(The problem): Return exactly the lines of the records below, starting at the line that contains "Click the Health" and ending at the line that contains "This screenshot has height=722, width=580.", with both of those lines kept.

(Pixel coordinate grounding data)
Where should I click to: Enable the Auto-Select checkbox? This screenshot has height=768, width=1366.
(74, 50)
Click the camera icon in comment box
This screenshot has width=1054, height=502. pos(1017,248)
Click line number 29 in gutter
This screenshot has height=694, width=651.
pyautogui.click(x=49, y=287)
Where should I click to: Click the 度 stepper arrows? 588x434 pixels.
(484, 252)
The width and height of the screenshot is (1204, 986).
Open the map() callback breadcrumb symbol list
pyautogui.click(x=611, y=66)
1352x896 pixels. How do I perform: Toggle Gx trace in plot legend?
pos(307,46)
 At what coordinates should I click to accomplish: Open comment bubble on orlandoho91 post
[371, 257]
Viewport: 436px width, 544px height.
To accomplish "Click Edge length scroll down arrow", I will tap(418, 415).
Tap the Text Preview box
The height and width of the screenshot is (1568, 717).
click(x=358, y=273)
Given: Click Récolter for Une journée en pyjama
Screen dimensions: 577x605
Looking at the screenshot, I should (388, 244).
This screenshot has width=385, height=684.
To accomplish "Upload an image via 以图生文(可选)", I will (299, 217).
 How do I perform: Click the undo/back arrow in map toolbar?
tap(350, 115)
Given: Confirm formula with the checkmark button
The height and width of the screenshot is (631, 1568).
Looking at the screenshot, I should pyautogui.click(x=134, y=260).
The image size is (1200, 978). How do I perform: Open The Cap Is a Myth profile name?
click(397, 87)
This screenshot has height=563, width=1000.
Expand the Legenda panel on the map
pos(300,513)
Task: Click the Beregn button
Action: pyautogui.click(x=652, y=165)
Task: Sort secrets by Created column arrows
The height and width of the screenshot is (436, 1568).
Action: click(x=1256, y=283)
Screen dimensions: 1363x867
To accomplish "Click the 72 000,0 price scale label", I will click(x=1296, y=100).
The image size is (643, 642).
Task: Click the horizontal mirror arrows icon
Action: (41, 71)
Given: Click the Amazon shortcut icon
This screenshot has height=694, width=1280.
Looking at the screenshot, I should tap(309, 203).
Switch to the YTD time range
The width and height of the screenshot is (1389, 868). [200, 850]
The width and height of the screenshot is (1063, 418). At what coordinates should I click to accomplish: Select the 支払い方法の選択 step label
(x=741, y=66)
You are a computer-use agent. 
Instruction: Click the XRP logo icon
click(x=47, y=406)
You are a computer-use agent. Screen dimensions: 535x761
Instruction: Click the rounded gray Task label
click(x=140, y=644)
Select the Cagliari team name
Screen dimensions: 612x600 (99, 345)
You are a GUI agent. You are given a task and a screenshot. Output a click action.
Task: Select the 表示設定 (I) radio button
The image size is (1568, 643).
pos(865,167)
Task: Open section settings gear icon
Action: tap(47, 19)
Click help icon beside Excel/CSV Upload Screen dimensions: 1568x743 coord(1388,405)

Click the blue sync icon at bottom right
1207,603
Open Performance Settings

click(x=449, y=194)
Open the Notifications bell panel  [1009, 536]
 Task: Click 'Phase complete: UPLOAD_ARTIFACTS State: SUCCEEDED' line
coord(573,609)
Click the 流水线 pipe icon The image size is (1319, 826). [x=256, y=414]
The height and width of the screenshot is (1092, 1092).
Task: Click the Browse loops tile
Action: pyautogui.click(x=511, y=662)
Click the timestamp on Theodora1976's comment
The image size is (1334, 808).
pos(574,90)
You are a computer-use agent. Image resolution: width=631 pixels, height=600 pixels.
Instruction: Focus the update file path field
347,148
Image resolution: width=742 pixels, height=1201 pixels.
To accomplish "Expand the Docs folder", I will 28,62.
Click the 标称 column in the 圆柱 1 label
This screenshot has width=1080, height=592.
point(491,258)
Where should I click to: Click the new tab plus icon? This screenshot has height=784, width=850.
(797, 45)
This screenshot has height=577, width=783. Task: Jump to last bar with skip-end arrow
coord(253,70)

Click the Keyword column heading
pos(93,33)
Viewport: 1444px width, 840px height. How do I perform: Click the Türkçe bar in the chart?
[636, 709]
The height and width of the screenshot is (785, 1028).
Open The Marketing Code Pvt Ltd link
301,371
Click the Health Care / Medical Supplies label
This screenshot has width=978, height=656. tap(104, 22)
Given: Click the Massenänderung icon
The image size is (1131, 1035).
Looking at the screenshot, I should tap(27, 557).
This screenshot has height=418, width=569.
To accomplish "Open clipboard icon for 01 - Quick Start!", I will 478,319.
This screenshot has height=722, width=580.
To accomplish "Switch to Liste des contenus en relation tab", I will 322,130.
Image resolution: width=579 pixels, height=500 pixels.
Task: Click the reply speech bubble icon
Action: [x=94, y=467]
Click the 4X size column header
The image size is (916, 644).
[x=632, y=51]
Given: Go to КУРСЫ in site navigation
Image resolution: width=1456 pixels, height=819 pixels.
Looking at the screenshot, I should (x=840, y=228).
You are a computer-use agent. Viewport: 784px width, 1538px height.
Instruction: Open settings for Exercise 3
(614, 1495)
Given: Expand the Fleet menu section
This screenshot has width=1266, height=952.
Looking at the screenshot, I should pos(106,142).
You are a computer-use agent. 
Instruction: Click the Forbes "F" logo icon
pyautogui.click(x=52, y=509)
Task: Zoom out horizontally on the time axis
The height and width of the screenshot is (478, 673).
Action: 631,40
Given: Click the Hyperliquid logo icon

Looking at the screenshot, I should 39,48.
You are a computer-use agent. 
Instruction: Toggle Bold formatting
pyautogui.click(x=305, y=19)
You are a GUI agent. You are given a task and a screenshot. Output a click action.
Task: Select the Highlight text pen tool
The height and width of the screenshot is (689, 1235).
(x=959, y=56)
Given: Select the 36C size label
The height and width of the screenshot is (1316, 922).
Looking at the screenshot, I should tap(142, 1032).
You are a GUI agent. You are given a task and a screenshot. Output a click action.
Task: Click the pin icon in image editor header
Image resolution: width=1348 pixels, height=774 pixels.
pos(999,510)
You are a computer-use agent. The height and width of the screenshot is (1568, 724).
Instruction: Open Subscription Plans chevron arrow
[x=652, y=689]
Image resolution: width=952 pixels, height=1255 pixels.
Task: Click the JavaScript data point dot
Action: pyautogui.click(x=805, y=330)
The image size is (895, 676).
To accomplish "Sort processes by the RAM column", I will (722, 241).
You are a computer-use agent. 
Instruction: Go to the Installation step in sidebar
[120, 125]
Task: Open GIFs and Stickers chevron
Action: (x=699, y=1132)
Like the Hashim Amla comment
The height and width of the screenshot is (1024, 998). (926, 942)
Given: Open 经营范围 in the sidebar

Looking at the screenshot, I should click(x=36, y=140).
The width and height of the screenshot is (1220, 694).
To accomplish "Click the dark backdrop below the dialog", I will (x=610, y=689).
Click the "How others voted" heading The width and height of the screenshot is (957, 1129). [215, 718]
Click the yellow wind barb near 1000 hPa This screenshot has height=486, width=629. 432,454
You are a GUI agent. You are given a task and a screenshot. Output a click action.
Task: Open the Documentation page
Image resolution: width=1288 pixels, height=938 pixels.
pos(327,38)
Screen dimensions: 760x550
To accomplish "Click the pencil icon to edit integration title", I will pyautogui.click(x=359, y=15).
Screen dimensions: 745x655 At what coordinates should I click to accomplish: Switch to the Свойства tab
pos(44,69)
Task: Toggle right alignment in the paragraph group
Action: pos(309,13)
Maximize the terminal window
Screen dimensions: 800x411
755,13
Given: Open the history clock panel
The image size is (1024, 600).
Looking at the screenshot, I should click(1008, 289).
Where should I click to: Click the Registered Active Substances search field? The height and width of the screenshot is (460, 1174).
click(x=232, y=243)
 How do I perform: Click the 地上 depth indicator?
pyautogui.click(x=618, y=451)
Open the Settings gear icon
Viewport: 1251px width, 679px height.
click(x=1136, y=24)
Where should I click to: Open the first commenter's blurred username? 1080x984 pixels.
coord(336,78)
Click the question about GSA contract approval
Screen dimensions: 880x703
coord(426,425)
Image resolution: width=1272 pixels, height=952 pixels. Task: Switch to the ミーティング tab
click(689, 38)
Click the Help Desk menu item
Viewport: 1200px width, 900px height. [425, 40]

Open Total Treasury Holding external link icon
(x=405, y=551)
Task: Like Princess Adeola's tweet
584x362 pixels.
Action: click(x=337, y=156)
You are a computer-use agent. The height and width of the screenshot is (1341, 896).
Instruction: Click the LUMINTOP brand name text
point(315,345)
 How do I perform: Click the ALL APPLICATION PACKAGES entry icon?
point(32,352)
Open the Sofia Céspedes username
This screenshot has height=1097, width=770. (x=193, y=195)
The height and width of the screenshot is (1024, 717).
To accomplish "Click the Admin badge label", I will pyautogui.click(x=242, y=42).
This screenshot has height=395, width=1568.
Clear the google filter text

(Expected answer):
Click the Health Care / Medical Supplies label
This screenshot has width=978, height=656. tap(104, 22)
Given: Click the Massenänderung icon
The image size is (1131, 1035).
Looking at the screenshot, I should tap(27, 557).
This screenshot has height=418, width=569.
To accomplish "Open clipboard icon for 01 - Quick Start!", I will 478,319.
This screenshot has height=722, width=580.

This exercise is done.